WORK ORDER: Give the entries again exactly, every one of them.

DATASET:

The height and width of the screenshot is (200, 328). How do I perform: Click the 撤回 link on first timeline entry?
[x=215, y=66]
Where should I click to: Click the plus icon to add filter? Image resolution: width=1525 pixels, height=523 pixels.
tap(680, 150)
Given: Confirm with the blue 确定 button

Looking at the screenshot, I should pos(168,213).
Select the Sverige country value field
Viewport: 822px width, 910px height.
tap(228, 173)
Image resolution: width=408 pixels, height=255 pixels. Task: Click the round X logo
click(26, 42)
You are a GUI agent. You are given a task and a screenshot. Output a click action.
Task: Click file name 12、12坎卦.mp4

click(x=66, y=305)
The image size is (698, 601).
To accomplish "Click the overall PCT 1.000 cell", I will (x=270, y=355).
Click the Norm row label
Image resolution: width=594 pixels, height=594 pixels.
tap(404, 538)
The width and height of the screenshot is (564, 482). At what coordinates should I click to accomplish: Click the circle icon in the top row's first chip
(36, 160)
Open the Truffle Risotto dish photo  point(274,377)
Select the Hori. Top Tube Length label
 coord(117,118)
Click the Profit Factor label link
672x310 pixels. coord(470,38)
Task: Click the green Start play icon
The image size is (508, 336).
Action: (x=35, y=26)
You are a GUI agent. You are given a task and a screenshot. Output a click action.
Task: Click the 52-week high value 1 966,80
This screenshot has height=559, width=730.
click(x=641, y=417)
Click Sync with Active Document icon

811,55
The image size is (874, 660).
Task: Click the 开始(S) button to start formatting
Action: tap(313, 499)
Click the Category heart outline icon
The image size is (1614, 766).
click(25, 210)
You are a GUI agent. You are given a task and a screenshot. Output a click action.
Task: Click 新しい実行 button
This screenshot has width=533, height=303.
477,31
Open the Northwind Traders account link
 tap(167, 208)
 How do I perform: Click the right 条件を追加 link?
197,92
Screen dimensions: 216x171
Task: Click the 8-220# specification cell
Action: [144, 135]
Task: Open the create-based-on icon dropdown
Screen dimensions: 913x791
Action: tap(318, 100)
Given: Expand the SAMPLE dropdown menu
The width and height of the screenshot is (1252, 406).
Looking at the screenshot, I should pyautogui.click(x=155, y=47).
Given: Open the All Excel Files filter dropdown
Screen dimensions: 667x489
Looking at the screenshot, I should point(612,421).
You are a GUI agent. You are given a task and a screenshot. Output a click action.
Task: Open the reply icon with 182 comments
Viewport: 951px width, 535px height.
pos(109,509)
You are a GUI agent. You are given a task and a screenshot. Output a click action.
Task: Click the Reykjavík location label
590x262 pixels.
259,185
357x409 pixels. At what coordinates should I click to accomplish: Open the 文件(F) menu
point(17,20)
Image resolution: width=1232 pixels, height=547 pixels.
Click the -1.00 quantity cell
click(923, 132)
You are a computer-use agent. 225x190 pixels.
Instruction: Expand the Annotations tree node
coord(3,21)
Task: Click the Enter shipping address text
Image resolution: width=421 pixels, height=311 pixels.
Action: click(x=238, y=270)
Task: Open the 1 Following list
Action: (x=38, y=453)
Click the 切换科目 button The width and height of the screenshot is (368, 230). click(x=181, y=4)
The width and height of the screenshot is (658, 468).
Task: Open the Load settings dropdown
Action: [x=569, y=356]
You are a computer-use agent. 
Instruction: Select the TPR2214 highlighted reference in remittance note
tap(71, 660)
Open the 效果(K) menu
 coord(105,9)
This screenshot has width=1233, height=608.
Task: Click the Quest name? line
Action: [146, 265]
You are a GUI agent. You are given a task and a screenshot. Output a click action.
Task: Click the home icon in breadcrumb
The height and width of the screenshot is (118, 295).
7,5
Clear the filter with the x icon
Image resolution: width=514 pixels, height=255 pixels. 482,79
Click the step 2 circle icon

FINISHED TASK:
The height and width of the screenshot is (200, 328). How do I perform: Click the 撤回 link on first timeline entry?
[x=215, y=66]
Where should I click to: Click the plus icon to add filter? Image resolution: width=1525 pixels, height=523 pixels.
tap(680, 150)
Given: Confirm with the blue 确定 button

Looking at the screenshot, I should pos(168,213).
Select the Sverige country value field
Viewport: 822px width, 910px height.
tap(228, 173)
Image resolution: width=408 pixels, height=255 pixels. Task: Click the round X logo
click(26, 42)
You are a GUI agent. You are given a task and a screenshot. Output a click action.
Task: Click file name 12、12坎卦.mp4

click(x=66, y=305)
The image size is (698, 601).
To accomplish "Click the overall PCT 1.000 cell", I will (x=270, y=355).
Click the Norm row label
Image resolution: width=594 pixels, height=594 pixels.
tap(404, 538)
The width and height of the screenshot is (564, 482). At what coordinates should I click to accomplish: Click the circle icon in the top row's first chip
(36, 160)
Open the Truffle Risotto dish photo  point(274,377)
Select the Hori. Top Tube Length label
 coord(117,118)
Click the Profit Factor label link
672x310 pixels. coord(470,38)
Task: Click the green Start play icon
The image size is (508, 336).
Action: (x=35, y=26)
You are a GUI agent. You are given a task and a screenshot. Output a click action.
Task: Click the 52-week high value 1 966,80
This screenshot has height=559, width=730.
click(x=641, y=417)
Click Sync with Active Document icon

811,55
The image size is (874, 660).
Task: Click the 开始(S) button to start formatting
Action: tap(313, 499)
Click the Category heart outline icon
The image size is (1614, 766).
click(25, 210)
You are a GUI agent. You are given a task and a screenshot. Output a click action.
Task: Click 新しい実行 button
This screenshot has width=533, height=303.
477,31
Open the Northwind Traders account link
 tap(167, 208)
 How do I perform: Click the right 条件を追加 link?
197,92
Screen dimensions: 216x171
Task: Click the 8-220# specification cell
Action: [144, 135]
Task: Open the create-based-on icon dropdown
Screen dimensions: 913x791
Action: tap(318, 100)
Given: Expand the SAMPLE dropdown menu
The width and height of the screenshot is (1252, 406).
Looking at the screenshot, I should pyautogui.click(x=155, y=47).
Given: Open the All Excel Files filter dropdown
Screen dimensions: 667x489
Looking at the screenshot, I should point(612,421).
You are a GUI agent. You are given a task and a screenshot. Output a click action.
Task: Open the reply icon with 182 comments
Viewport: 951px width, 535px height.
pos(109,509)
You are a GUI agent. You are given a task and a screenshot. Output a click action.
Task: Click the Reykjavík location label
590x262 pixels.
259,185
357x409 pixels. At what coordinates should I click to accomplish: Open the 文件(F) menu
point(17,20)
Image resolution: width=1232 pixels, height=547 pixels.
Click the -1.00 quantity cell
click(923, 132)
You are a computer-use agent. 225x190 pixels.
Instruction: Expand the Annotations tree node
coord(3,21)
Task: Click the Enter shipping address text
Image resolution: width=421 pixels, height=311 pixels.
Action: click(x=238, y=270)
Task: Open the 1 Following list
Action: (x=38, y=453)
Click the 切换科目 button The width and height of the screenshot is (368, 230). click(x=181, y=4)
The width and height of the screenshot is (658, 468).
Task: Open the Load settings dropdown
Action: [x=569, y=356]
You are a computer-use agent. 
Instruction: Select the TPR2214 highlighted reference in remittance note
tap(71, 660)
Open the 效果(K) menu
 coord(105,9)
This screenshot has width=1233, height=608.
Task: Click the Quest name? line
Action: [146, 265]
You are a GUI agent. You are given a task and a screenshot. Output a click action.
Task: Click the home icon in breadcrumb
The height and width of the screenshot is (118, 295).
7,5
Clear the filter with the x icon
Image resolution: width=514 pixels, height=255 pixels. 482,79
Click the step 2 circle icon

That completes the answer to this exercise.